> [What needs to be done] Count the lines of the data below that contain the string "Open". Reply with the number only.

> [Data provided]
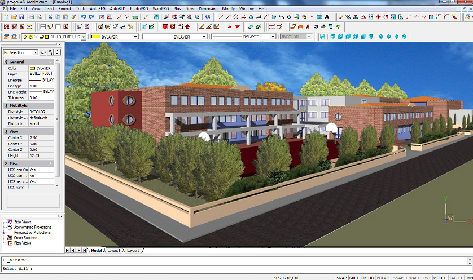Click the Undo arrow icon

pos(83,17)
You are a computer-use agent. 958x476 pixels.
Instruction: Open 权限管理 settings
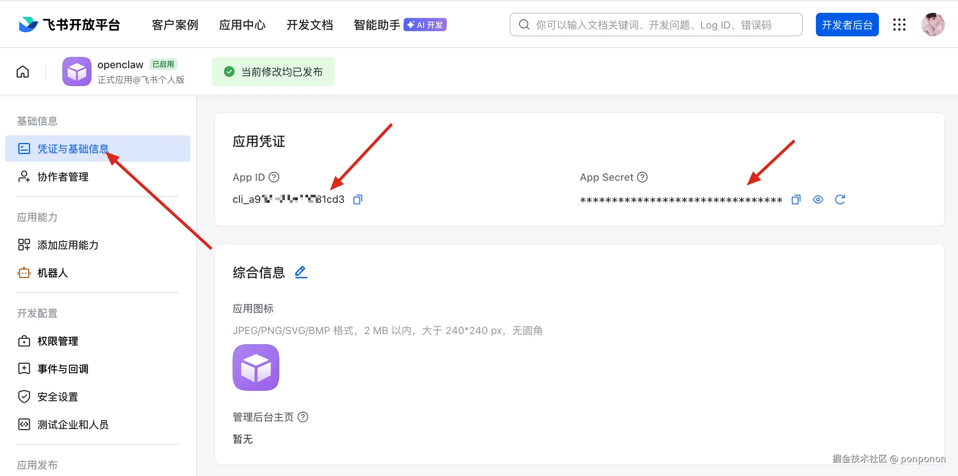(58, 341)
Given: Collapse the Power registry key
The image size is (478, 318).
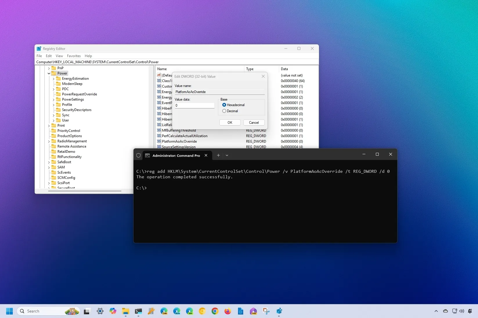Looking at the screenshot, I should point(49,73).
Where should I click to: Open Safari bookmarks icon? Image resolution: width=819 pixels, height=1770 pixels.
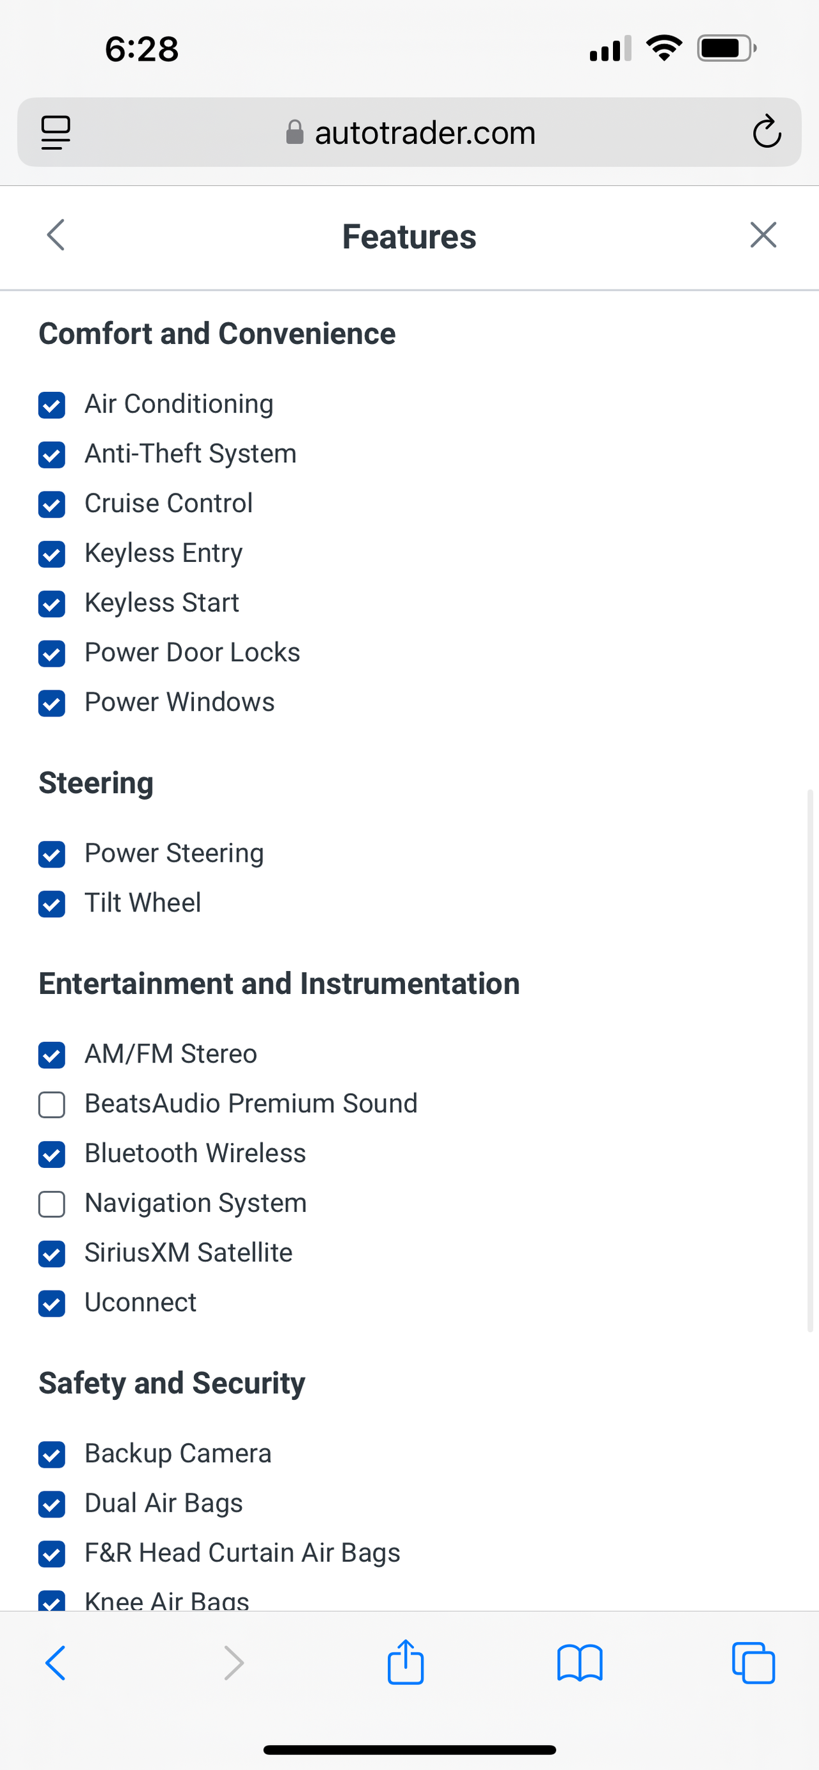[580, 1663]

> [Task answer] 2